Carlo wound the tape back further, looking for the start of the sequence. If he could identify the part of the code that made an animal accept that the whole thing was worth trying, then cut that out and splice it onto instructions to the body to give birth to exactly two children… would that work? No one had ever reported an influence like that, but then, even if such a sequence had come into existence there’d be no reason to expect it to persist. What could be found in nature would be a tiny subset of what was biologically possible.

He reached the start, and examined the innocent-looking stripes. Do whatever follows—was it as simple as that? No doubt some voles had learned to ignore this particular directive, but for those who had succumbed it was apparently as hard to resist as the patterns passed down through their own flesh.

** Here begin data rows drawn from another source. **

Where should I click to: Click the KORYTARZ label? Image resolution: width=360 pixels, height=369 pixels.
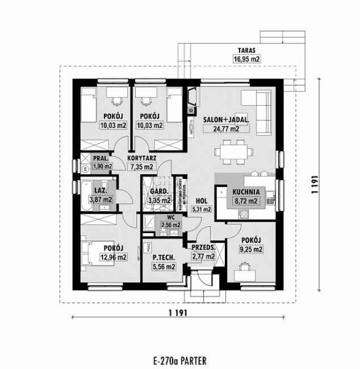pos(142,158)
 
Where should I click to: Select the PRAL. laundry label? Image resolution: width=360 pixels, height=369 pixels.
pos(102,159)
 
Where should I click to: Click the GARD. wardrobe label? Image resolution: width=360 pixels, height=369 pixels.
pos(159,192)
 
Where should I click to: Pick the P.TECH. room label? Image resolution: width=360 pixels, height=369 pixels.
pos(163,258)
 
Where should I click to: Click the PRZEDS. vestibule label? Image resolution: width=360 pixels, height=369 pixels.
pos(203,248)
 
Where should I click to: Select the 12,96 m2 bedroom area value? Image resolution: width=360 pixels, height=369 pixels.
pos(114,257)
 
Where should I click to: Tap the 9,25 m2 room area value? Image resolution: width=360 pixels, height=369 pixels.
pos(250,249)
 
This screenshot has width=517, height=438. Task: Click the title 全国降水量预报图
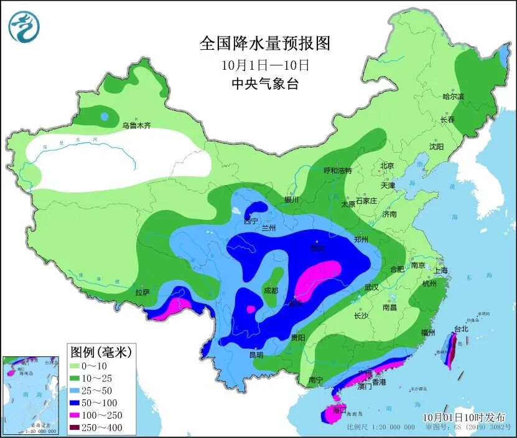[264, 44]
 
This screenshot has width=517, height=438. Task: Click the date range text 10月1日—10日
[265, 65]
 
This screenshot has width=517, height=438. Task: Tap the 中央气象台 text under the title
[264, 84]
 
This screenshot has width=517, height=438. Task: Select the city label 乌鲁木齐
[136, 125]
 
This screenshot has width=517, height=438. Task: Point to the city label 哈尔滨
[453, 97]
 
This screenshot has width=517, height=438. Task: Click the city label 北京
[387, 166]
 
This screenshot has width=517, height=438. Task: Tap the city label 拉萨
[142, 292]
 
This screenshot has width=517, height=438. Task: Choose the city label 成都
[271, 290]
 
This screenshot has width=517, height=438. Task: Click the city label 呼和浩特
[337, 170]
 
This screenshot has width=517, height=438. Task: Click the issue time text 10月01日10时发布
[464, 417]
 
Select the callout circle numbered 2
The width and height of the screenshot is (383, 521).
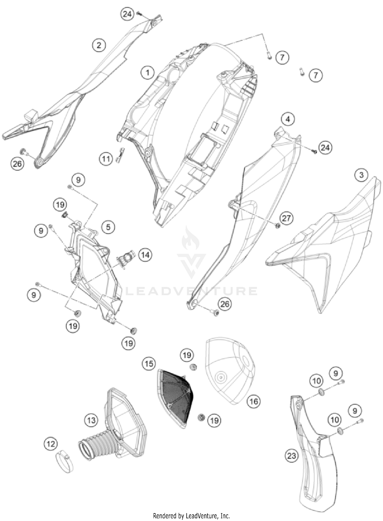point(99,45)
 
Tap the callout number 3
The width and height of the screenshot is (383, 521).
point(361,175)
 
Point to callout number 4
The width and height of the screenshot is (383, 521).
point(288,119)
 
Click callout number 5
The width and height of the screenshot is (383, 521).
point(108,227)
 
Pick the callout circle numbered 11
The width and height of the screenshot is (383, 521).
point(106,159)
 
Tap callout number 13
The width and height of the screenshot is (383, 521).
point(91,420)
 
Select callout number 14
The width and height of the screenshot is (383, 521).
point(145,255)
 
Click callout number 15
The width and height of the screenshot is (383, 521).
point(149,364)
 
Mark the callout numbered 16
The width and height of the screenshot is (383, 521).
point(254,402)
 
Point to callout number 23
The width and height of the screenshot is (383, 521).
point(292,456)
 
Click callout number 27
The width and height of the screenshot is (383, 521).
point(286,218)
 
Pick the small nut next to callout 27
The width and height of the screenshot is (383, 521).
point(278,226)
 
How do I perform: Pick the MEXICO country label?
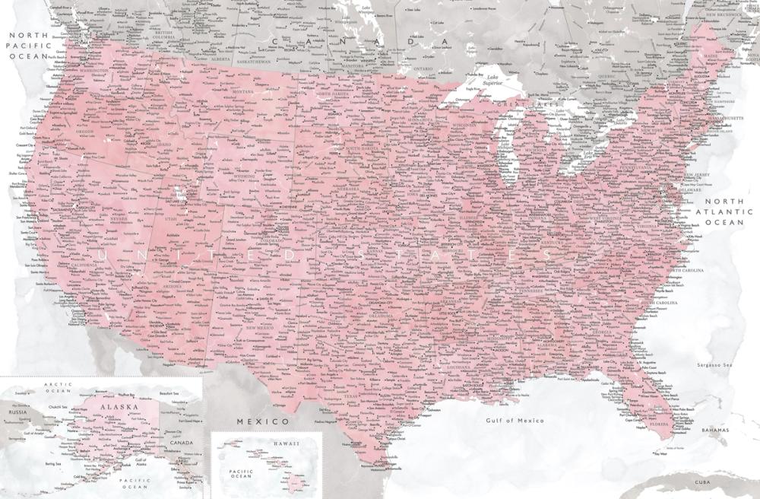pyautogui.click(x=263, y=420)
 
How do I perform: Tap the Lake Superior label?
pyautogui.click(x=478, y=78)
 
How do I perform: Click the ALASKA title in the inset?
pyautogui.click(x=123, y=407)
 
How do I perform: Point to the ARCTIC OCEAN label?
pyautogui.click(x=57, y=388)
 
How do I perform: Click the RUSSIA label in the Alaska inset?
pyautogui.click(x=17, y=412)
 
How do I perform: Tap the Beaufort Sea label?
pyautogui.click(x=176, y=393)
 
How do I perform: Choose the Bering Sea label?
pyautogui.click(x=52, y=462)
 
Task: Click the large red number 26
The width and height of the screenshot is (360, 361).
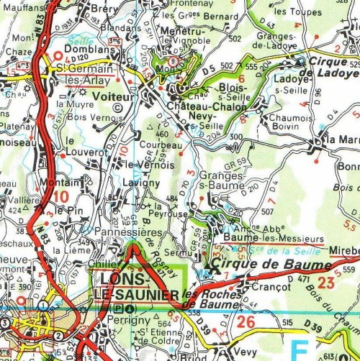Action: [x=246, y=321]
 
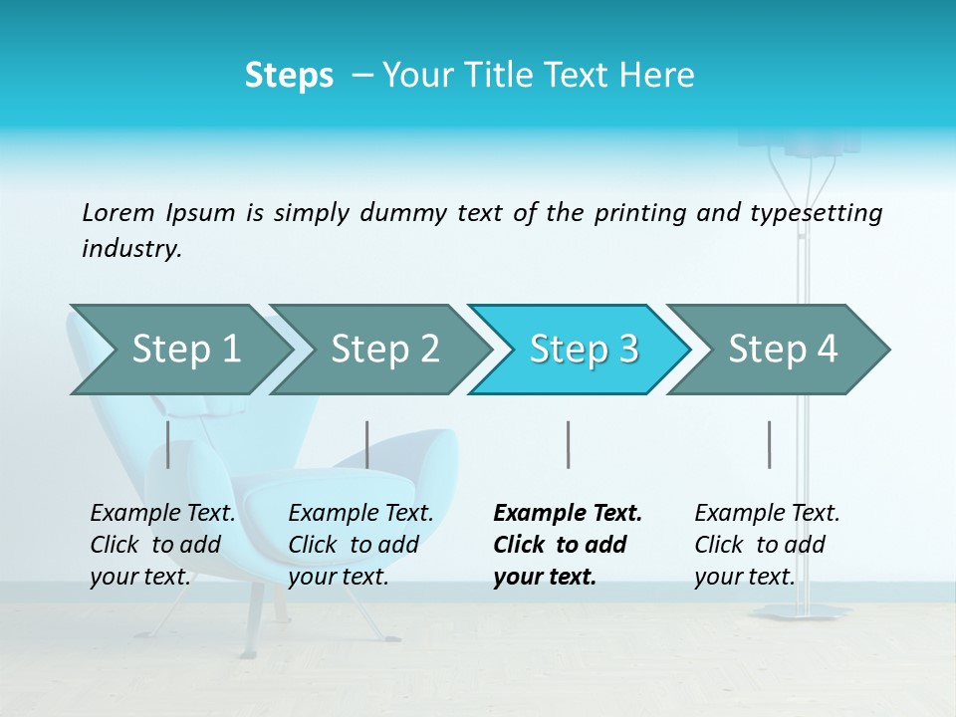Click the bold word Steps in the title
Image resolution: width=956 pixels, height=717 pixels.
tap(289, 76)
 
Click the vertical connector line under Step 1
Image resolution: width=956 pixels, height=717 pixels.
tap(168, 444)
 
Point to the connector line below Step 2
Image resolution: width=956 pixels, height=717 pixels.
tap(367, 444)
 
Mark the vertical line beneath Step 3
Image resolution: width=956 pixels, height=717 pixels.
tap(568, 444)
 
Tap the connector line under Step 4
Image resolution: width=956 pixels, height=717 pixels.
tap(769, 444)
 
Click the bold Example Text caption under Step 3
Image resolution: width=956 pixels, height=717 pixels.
tap(567, 544)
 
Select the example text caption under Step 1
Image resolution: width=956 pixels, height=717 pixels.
tap(162, 544)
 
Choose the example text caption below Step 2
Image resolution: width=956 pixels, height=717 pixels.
tap(360, 544)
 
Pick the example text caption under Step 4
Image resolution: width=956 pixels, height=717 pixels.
tap(767, 544)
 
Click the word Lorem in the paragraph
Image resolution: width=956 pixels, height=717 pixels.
tap(118, 212)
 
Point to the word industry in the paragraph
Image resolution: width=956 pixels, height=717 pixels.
tap(130, 249)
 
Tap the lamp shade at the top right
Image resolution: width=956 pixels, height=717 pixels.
tap(821, 142)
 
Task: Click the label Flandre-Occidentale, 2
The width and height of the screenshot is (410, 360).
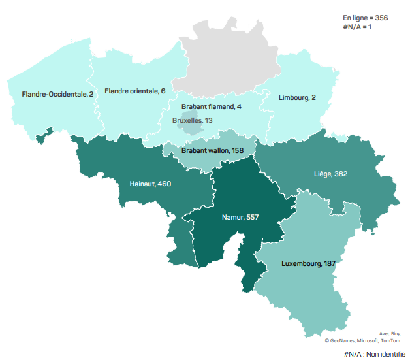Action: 57,94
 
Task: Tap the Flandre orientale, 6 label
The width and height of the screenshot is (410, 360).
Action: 134,91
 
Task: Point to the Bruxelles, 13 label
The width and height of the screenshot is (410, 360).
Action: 192,120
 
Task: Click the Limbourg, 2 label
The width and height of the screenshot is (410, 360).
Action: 297,97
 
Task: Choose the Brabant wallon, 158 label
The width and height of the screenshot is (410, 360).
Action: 212,150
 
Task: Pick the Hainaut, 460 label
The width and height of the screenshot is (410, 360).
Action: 150,184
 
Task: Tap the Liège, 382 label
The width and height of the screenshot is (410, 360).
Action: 330,174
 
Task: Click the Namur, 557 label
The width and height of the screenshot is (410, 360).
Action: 241,217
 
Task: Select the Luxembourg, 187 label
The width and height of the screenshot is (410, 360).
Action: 308,264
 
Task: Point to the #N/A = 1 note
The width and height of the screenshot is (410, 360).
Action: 357,26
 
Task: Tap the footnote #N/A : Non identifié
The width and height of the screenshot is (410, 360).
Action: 374,353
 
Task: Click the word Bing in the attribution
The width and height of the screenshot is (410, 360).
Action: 396,333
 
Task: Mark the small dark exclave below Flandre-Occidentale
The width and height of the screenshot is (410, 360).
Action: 44,137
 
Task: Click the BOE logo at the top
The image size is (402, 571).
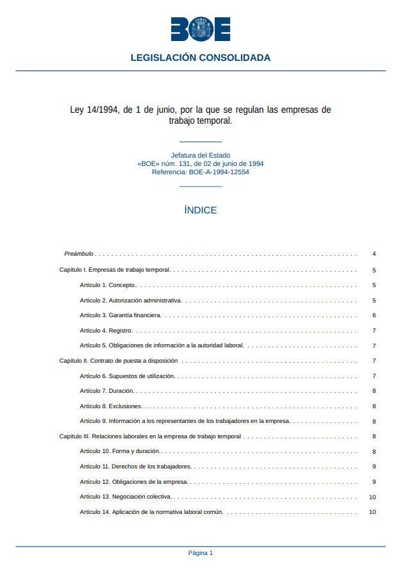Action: (x=200, y=29)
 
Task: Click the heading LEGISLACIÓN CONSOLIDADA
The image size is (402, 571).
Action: (x=201, y=58)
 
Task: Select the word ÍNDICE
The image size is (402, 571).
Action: (x=201, y=210)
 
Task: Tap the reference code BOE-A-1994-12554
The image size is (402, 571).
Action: (x=219, y=172)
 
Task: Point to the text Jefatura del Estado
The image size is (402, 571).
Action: (x=201, y=155)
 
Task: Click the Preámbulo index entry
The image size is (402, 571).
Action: (x=79, y=254)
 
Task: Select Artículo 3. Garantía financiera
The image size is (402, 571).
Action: (x=120, y=315)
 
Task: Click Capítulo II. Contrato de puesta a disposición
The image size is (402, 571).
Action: (x=118, y=361)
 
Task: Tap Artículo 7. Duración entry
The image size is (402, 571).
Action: (x=106, y=391)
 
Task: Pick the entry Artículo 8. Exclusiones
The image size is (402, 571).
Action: (x=110, y=406)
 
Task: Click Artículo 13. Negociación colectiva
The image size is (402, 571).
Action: (x=126, y=497)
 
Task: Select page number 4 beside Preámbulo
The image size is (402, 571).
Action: (x=374, y=254)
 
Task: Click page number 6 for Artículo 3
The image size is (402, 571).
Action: (x=374, y=315)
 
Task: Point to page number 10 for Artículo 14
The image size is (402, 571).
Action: (x=373, y=512)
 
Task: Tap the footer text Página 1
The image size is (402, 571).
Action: (x=201, y=552)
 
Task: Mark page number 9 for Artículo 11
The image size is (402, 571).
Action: (x=374, y=467)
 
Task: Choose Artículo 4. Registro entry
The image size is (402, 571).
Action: (x=106, y=331)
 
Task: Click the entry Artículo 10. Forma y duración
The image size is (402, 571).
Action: (x=120, y=452)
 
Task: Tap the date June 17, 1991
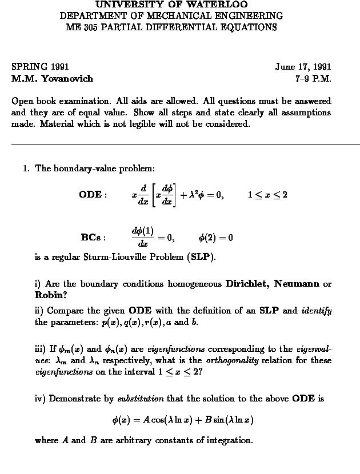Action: pos(303,67)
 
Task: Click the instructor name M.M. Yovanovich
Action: pos(52,78)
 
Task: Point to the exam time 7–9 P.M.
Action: pos(313,78)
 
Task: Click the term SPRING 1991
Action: pos(40,67)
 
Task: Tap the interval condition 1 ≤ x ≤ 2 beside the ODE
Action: pos(267,195)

Carlo said, “We need to keep studying this process in voles, but their biology is still too distant from our own. We should use them whenever we need a short breeding cycle, but their bodies are so small that the internal signals are always going to be hard to collect.”

Amanda said, “Lizards don’t grow much larger, and we have even less in common with them.”

“I know.” Carlo glanced at the vole she’d brought in; it was already looking subdued as its body followed the instructions imposed on it. “We need to scale things up, and move closer on the family tree. We need to go and capture some arborines.”